▶ Assignment:
Among the entries below, which lines include the string "Open"? Show each one.

Stored items:
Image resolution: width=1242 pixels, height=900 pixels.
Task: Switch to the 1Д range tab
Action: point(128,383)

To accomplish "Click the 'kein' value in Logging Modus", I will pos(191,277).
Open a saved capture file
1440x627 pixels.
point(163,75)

---

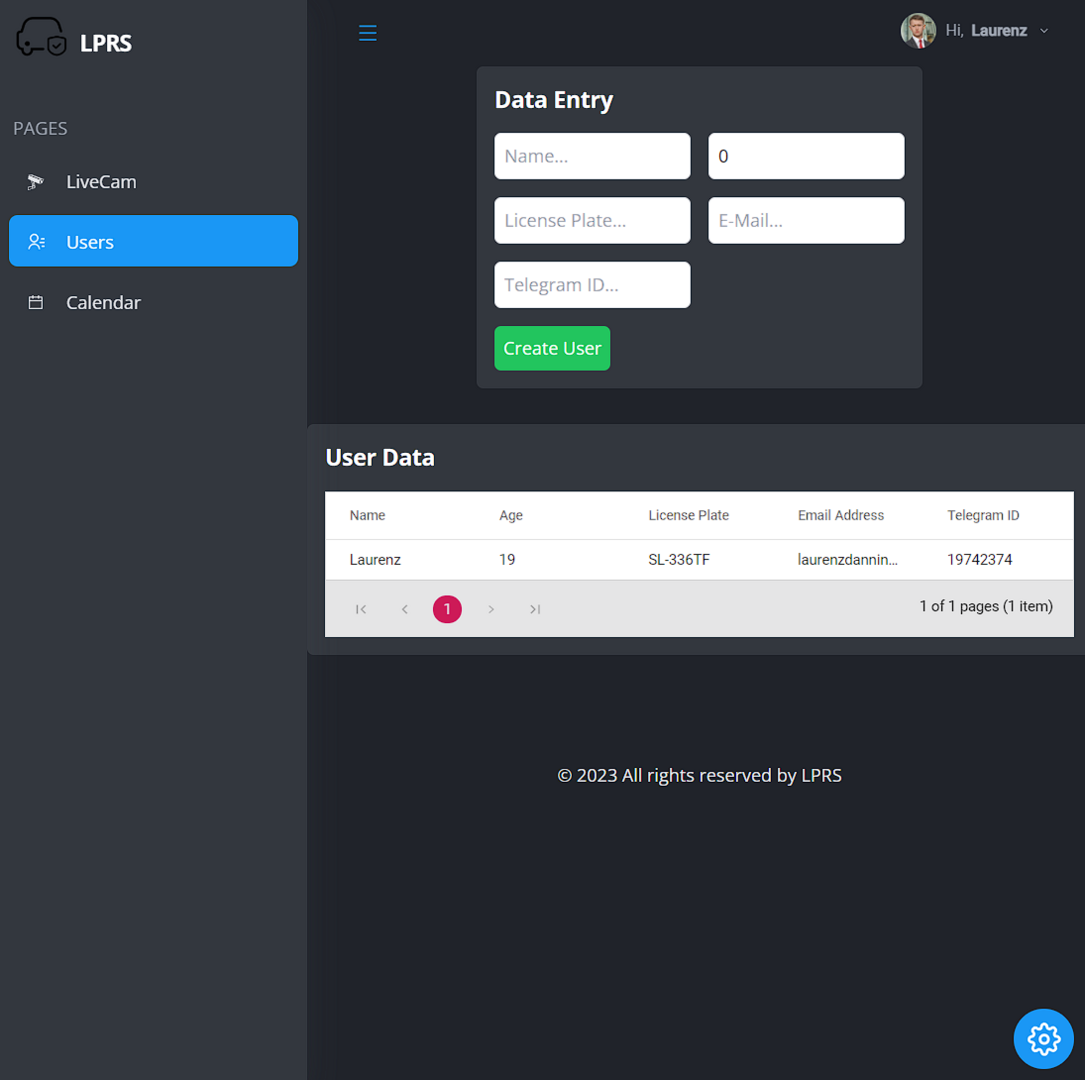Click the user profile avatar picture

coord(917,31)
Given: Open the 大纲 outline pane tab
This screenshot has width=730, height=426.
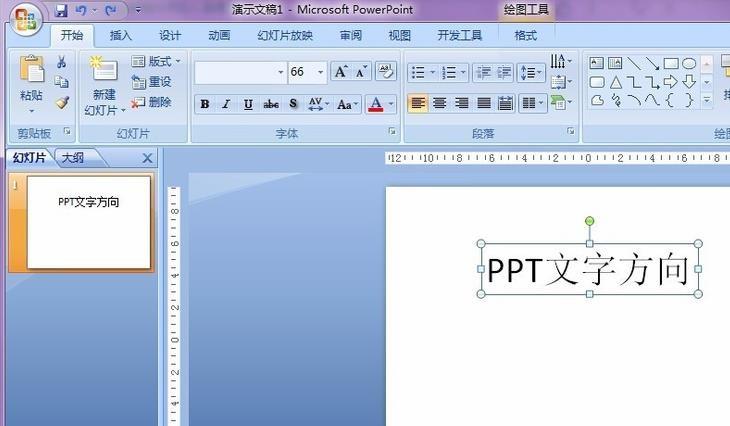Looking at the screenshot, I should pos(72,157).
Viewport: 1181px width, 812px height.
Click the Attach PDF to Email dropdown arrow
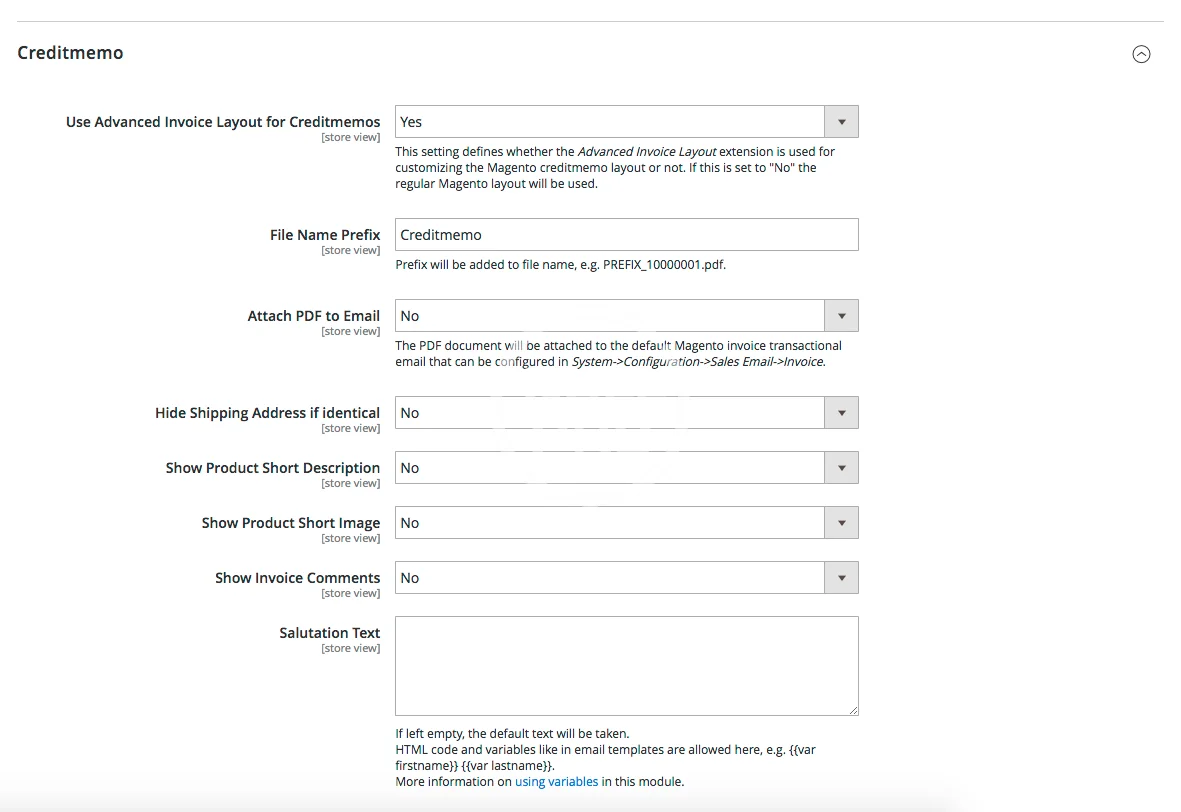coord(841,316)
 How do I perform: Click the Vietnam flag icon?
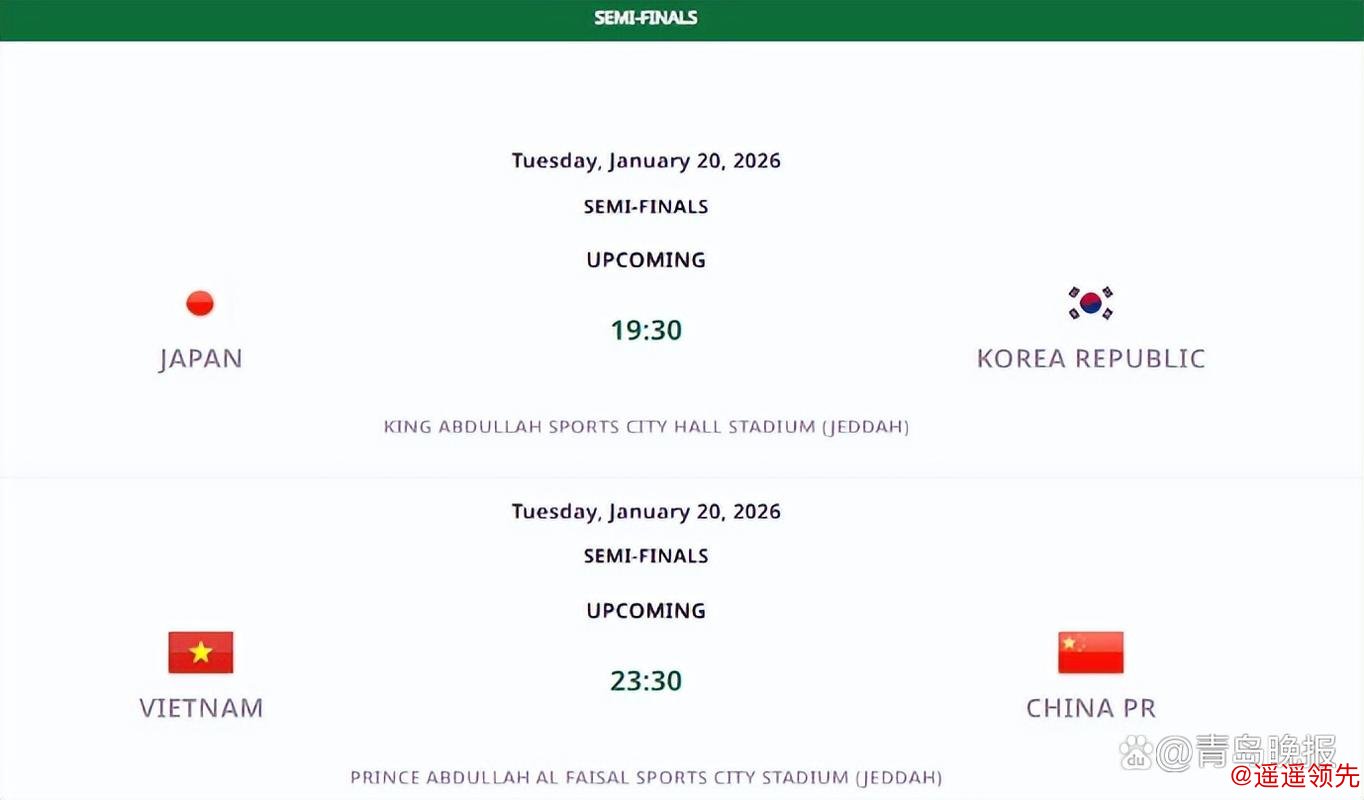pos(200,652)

...

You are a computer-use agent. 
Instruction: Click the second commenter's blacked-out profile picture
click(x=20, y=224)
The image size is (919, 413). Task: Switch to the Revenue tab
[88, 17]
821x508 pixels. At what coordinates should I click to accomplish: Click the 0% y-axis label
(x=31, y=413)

▶ Output of the exercise:
Open a saved capture file
Given: Open the 大纲 outline pane tab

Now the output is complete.